I felt sympathy for Uncle Vic, an openly gay man who entered the men’s room with no intention of finding sex. And I’m inclined to feel pity for Senator Craig, who had his wildly compartmentalized psyche smashed open for the world to see after his “wide-stance” tap dance. Of course people should be able to go to a public restroom without encountering lewd and lascivious behavior, but neither Uncle Vic nor Senator Craig was caught in the act of actually having sex, after all. Looks and signals, coded invitations to intimacy were their crime. Those subtle (well, usually) overtures, the elements of cruising, are known to every gay person on earth. That’s why the undercover sting can feel like just another institutional reminder that being gay is akin to being a criminal.

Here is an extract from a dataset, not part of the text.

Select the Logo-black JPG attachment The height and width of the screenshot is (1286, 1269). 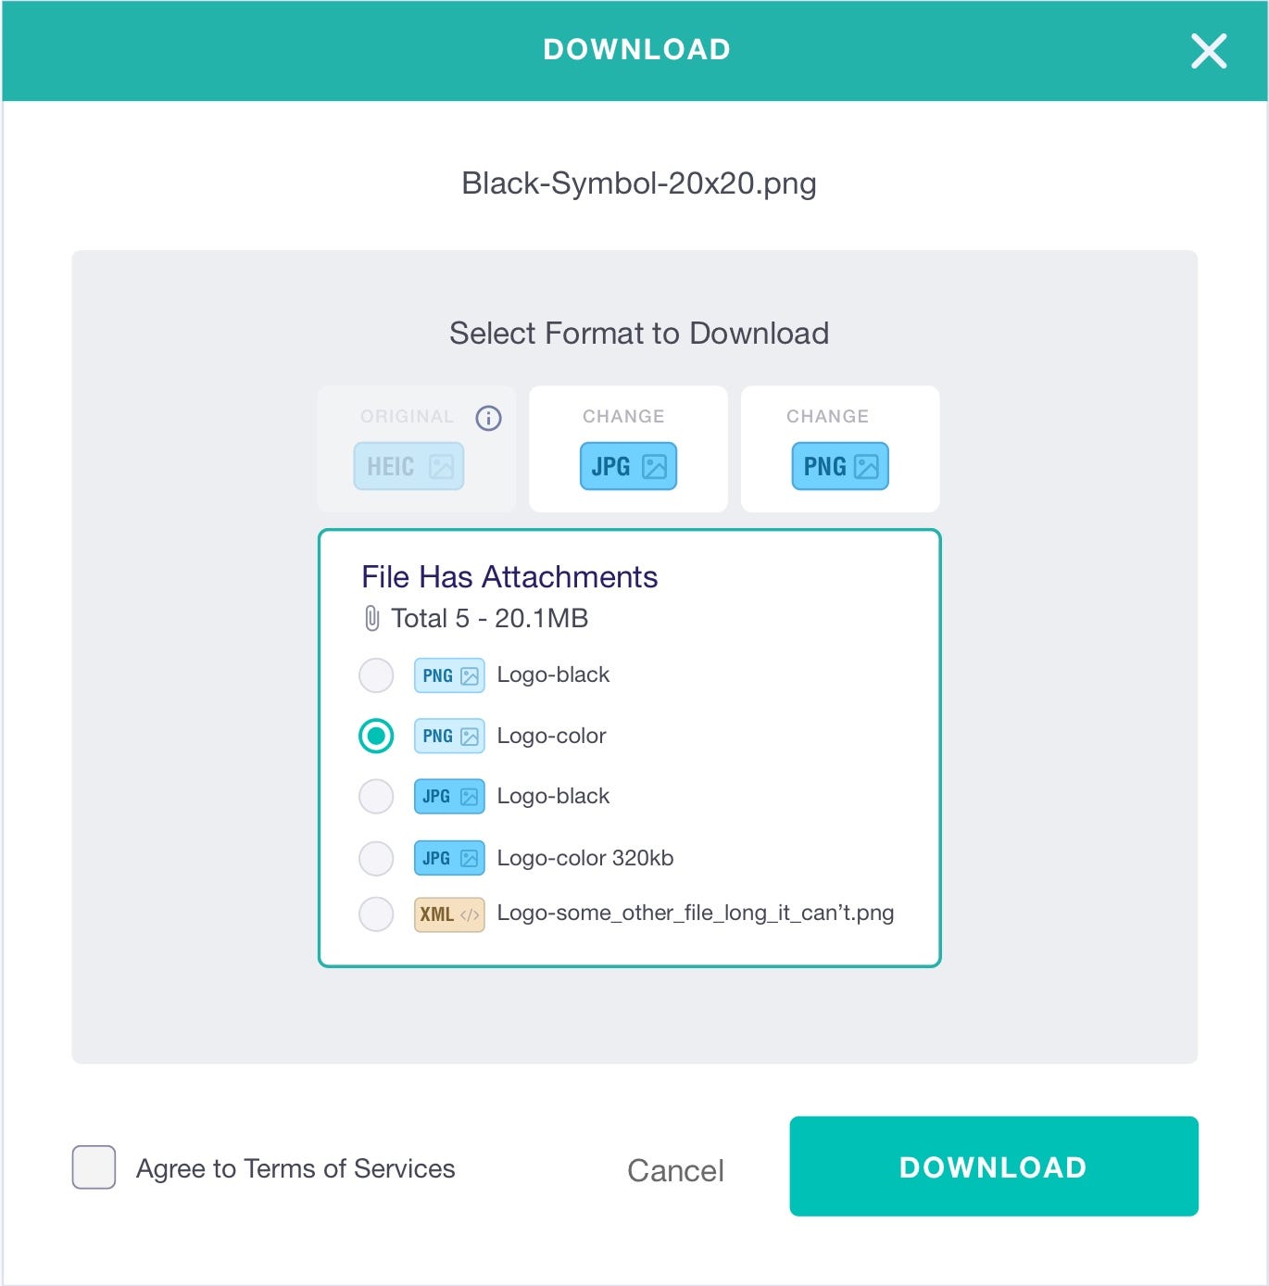coord(376,797)
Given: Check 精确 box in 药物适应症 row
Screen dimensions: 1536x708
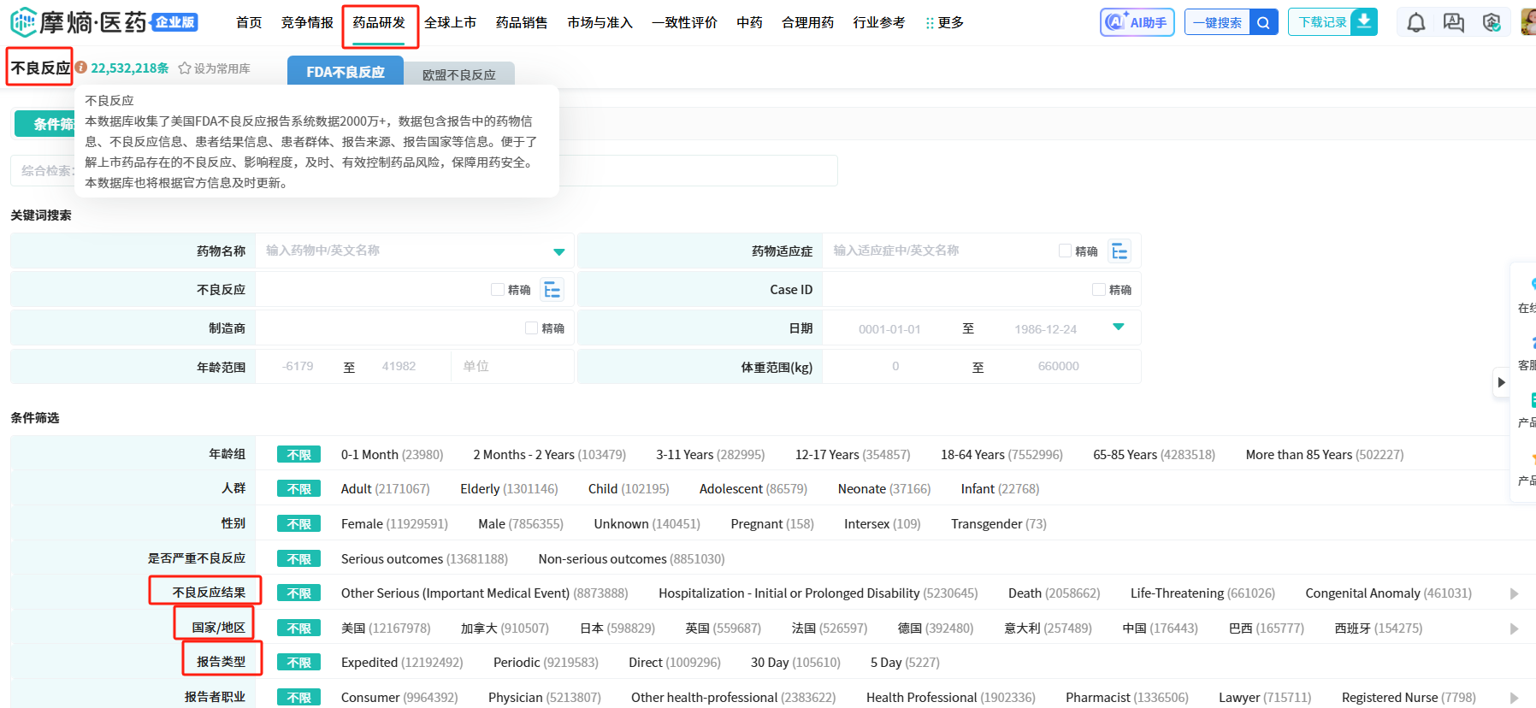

And yet it is difficult to feel much pity for Larry Craig, a politician who has campaigned and voted against gay people throughout his career. In his press conference yesterday, Craig was a typical right wing bully, blaming the press for his predicament and yelling over and over, “I am not gay!” Maybe in his mind he’s telling the truth, the way Roy Cohn in Angels in America declares that he is not a homosexual but simply a heterosexual man who has sex with guys. Craig’s excuses were pathetic. He was so upset by a newspaper investigation into rumors about his private life – stories that hadn’t been printed – that he pleaded guilty out of panic. But the guilty plea took place two months later than the arrest. And is saying he perjured himself really a better defense? According to the senator, the fact that he has been the subject of gay rumors (specifically having sex in public men’s rooms) for 25 years, and his arrest for solicitation in a public men’s room in Minneapolis this summer are simply one hell of a coincidence. As Craig said when confronted by the Idaho Statesman, “Jiminy God!”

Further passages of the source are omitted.